Feeling blah for the last couple days. Nothing particular - I am feeling a little run down vis-a-vis sickness, but not the sort of thing that would make my soul feel blue.

I would define it as a sort of chilling malaise, a sort of fog that seems to spread out and attack everything one does - a sort of deadening that makes any sort of activity seem boring and useless.

I had a pleasant lunch with Songbird and The Elder today. It was good to see their faces again - although the stress of their work is showing on both of them. It's odd that with the future in flux, I had never had any hope of re-enlisting there, but the reality of that sank in today as we talked.

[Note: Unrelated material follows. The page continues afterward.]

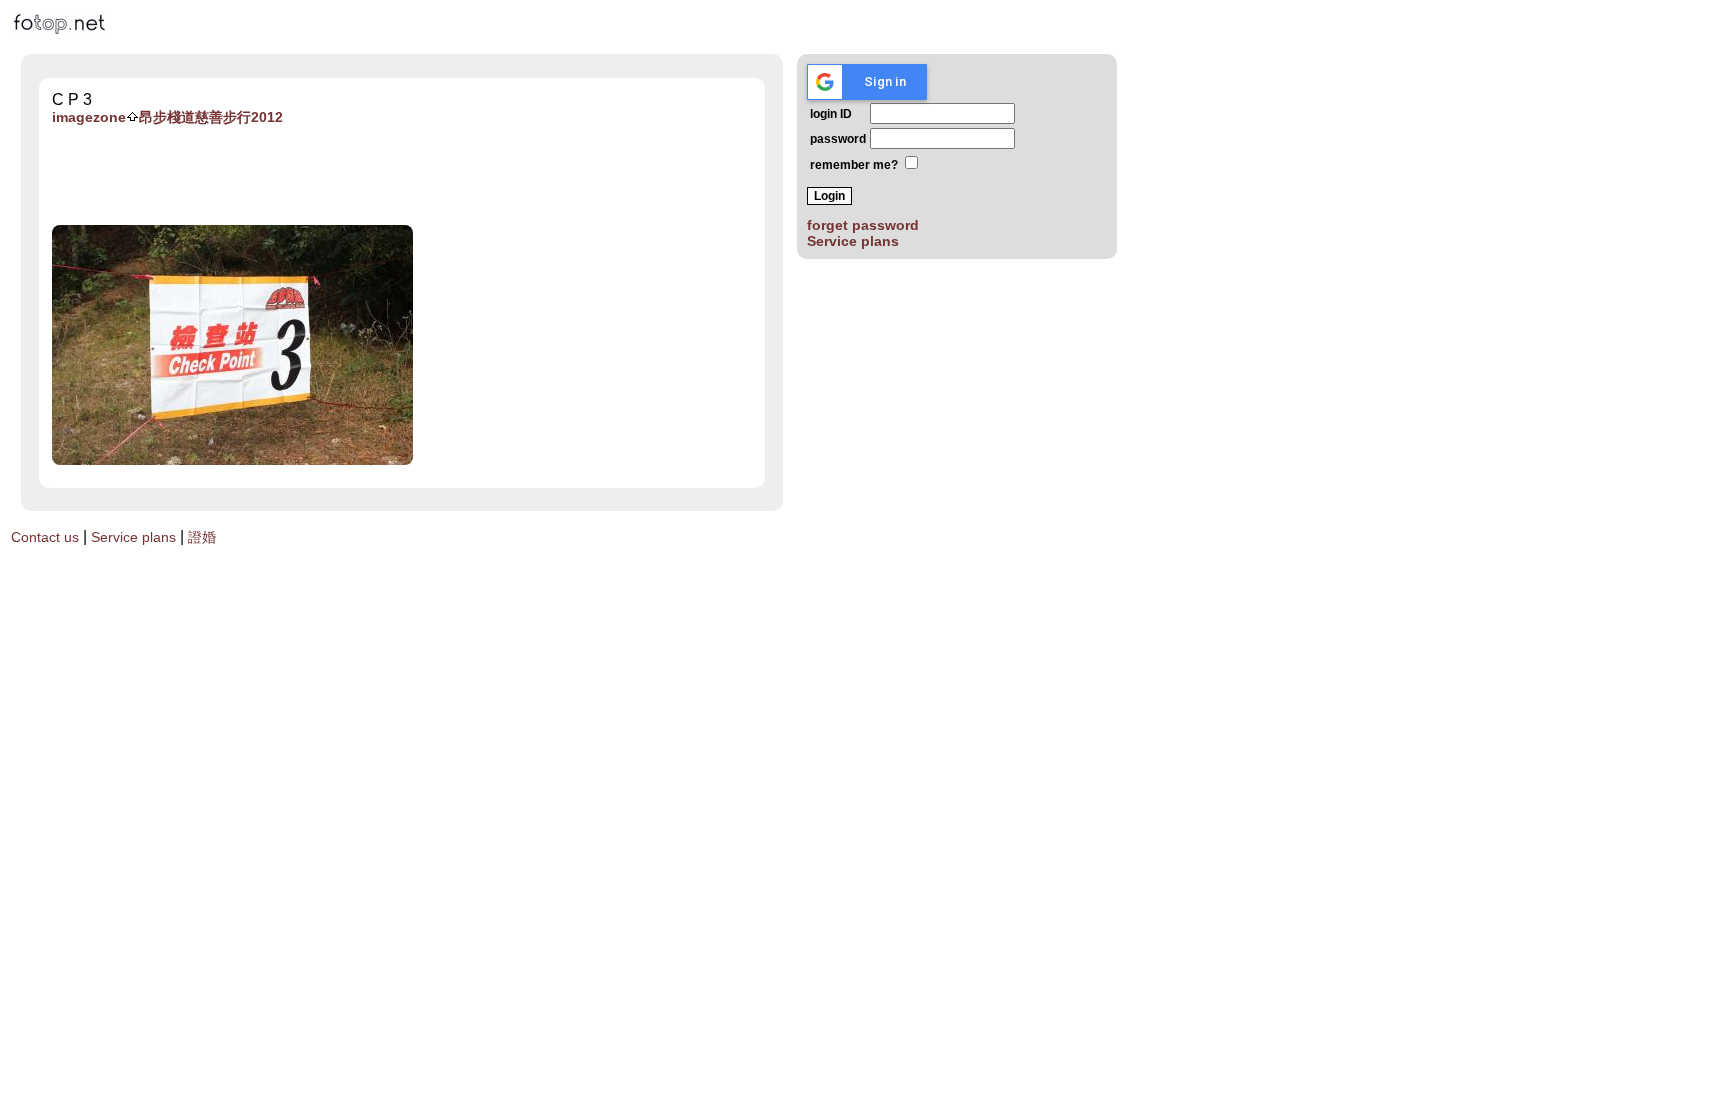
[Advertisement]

I did have an interview on Monday with a real live hiring manager. The good news is that it sounds like it will lead to an interview; the less good news is that it will take two weeks to happen - and so one spends two weeks hoping positions don't get canceled and company priorities don't change.

Some of the malaise comes, I think, from the very act of job hunting. One goes to websites daily, some weekly. At this point, I occasionally find something, but nothing like the 5 CVs a day I was hoping to send out. You send out what you send out, and then....you do the same thing again tomorrow. Unfortunately, due to the very power of the internet, which allows you to do all this searching and CV delivering, you also have virtually no ability to follow up: you send it, it goes into a hole, and possibly you may hear something. Maybe. If you're lucky.

And maybe that's part of it - the sense that beyond a very narrow range, I can't really impact my job search at all. I am in so many ways dependent on so many things beyond my control.

But in point of fact, how is that different from my life anyway? I did everything right at my job, and I lost it because of factors I cannot influence. Friends and colleagues throughout the industry face layoffs or job changes through items not in their control.

Perhaps one of the benefits of this experience is to see, very clearly, exactly how little we are in control of everything - and how much God is.